Mario Monti - Photo EC

(AIX EN PROVENCE) - Italian Prime Minister Mario Monti denounced unnamed "northern" EU states on Sunday for taking positions that contributed to spikes in borrowing costs for Italy and Spain.

In a clear reference to Finland and The Netherlands, which questioned some decisions made at the June 28-29 EU summit hailed as a watershed for the debt crisis, Monti said the unnamed countries were sapping the eurozone's "credibility".

The hard-won accord in Brussels paves the way for a 500 billion euro ($630 billion) bailout fund to recapitalise ailing banks directly, without passing through national budgets and thus adding to struggling countries' debt mountains.

However borrowing rates for 10-year bonds in Spain and Italy shot up to unsustainable levels Friday, with the Spanish yield hovering around 7.0 percent.

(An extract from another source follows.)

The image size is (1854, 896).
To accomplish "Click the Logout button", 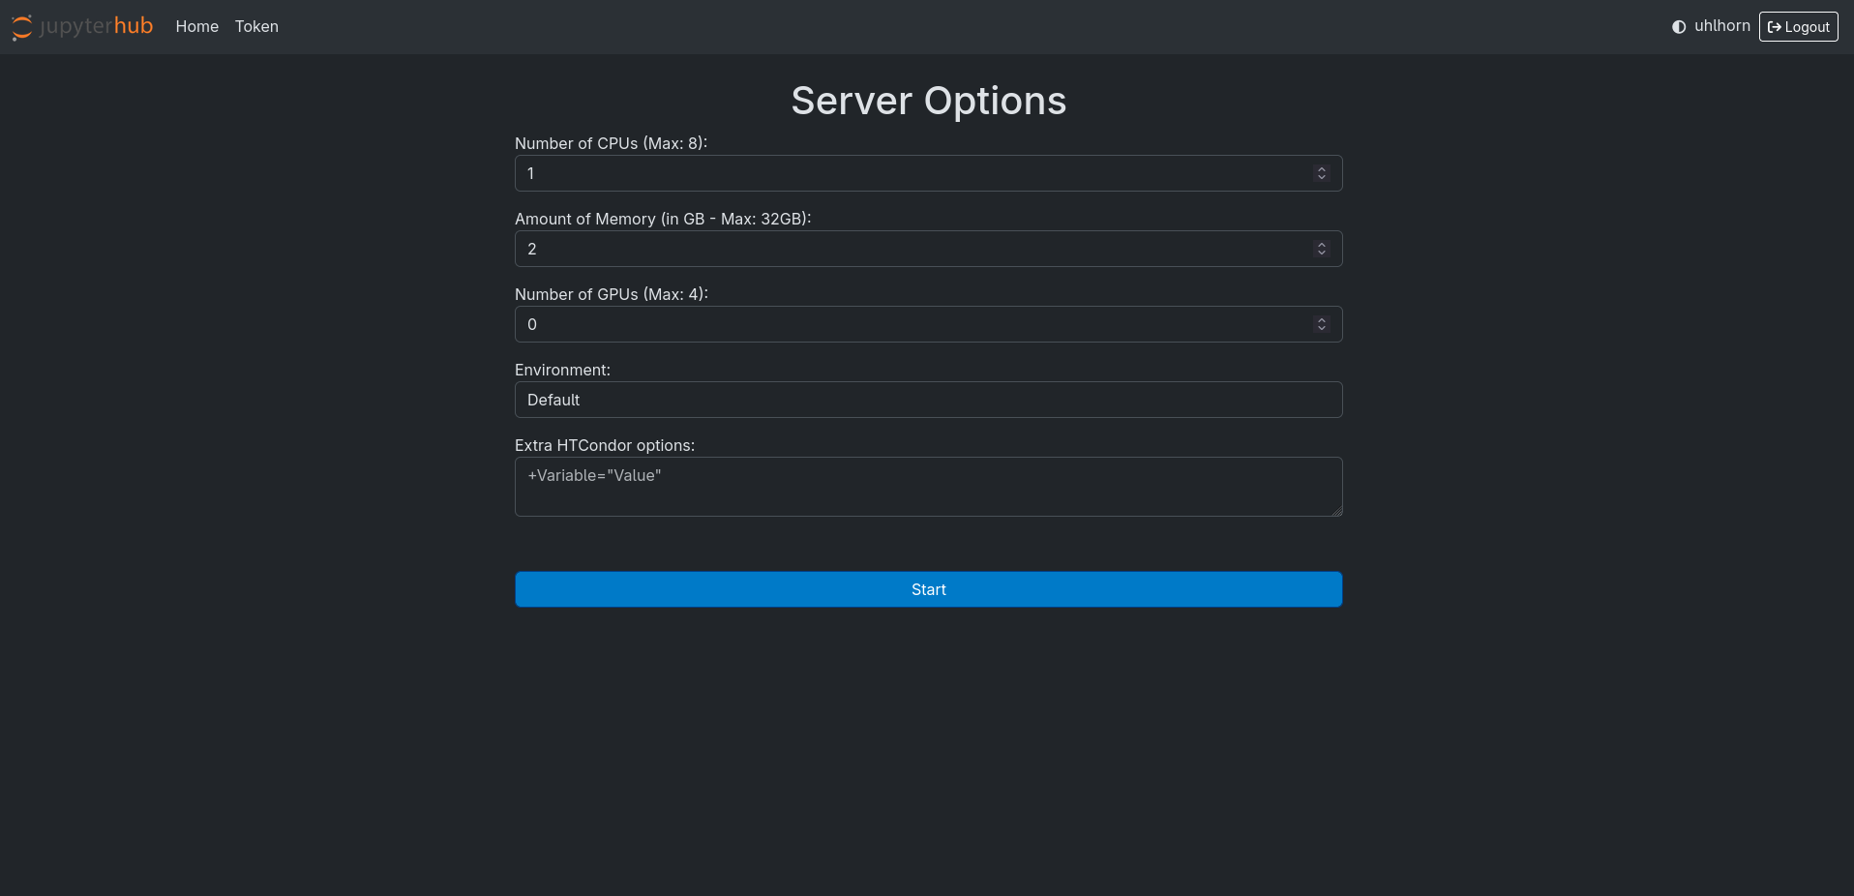I will coord(1798,27).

They came after lower rates due to initial market euphoria after the EU summit promised fresh capital for Spain's struggling banks and a European bank union to keep lenders in line.

Finland has said it has no intention of footing the bill to cover the debts of other eurozone countries.

"Collective responsibility for other countries' debt, economics and risks; this is not what we should be prepared for," Finance Minister Jutta Urpilainen said in a newspaper interview.

Dutch Central Bank president Klaas Knot, a member of the European Central Bank's governing council, took a similar line, saying: "If somebody wants to help southern Europe, then it has to be other governments, not the ECB."

Speaking on the sidelines of an economic conference in this southern French town, Monti said he wanted the Eurogroup to effect the decisions of the earlier summit "rapidly in operational terms."

The Eurogroup of eurozone finance ministers will meet in Brussels on Monday and again on July 20, according to French Finance Minister Pierre Moscovici.

The French minister, who met with Monti earlier Sunday, said "one has to go further" to help Spanish banks and "move quickly" on tighter banking regulations to speed up bailouts to struggling lenders.

He said he had "very convergent views" with Monti. "We have very confident relations that are going in the same direction."

Moscovici also said France wanted Jean-Claude Juncker to stay on as Eurogroup president "for some time" until a "possibly more lasting solution" can be found to the debt crisis.

The German weekly Der Spiegel reported that Paris and Berlin had reached a compromise whereby German Finance Minister Wolfgang Schaeuble would head the group of EU finance ministers for the next year, and Moscovici would take it on the following year.

"I don't know where this rumour came from, but for now it is not on the cards," Moscovici said, adding that the Eurogroup was set to make a number of appointments on Monday including a successor to Juncker.

France has not hidden its reluctance to see Schaeuble take the helm of the Eurogroup and has been more openly backing an extension for Juncker, who has held the post since 2005.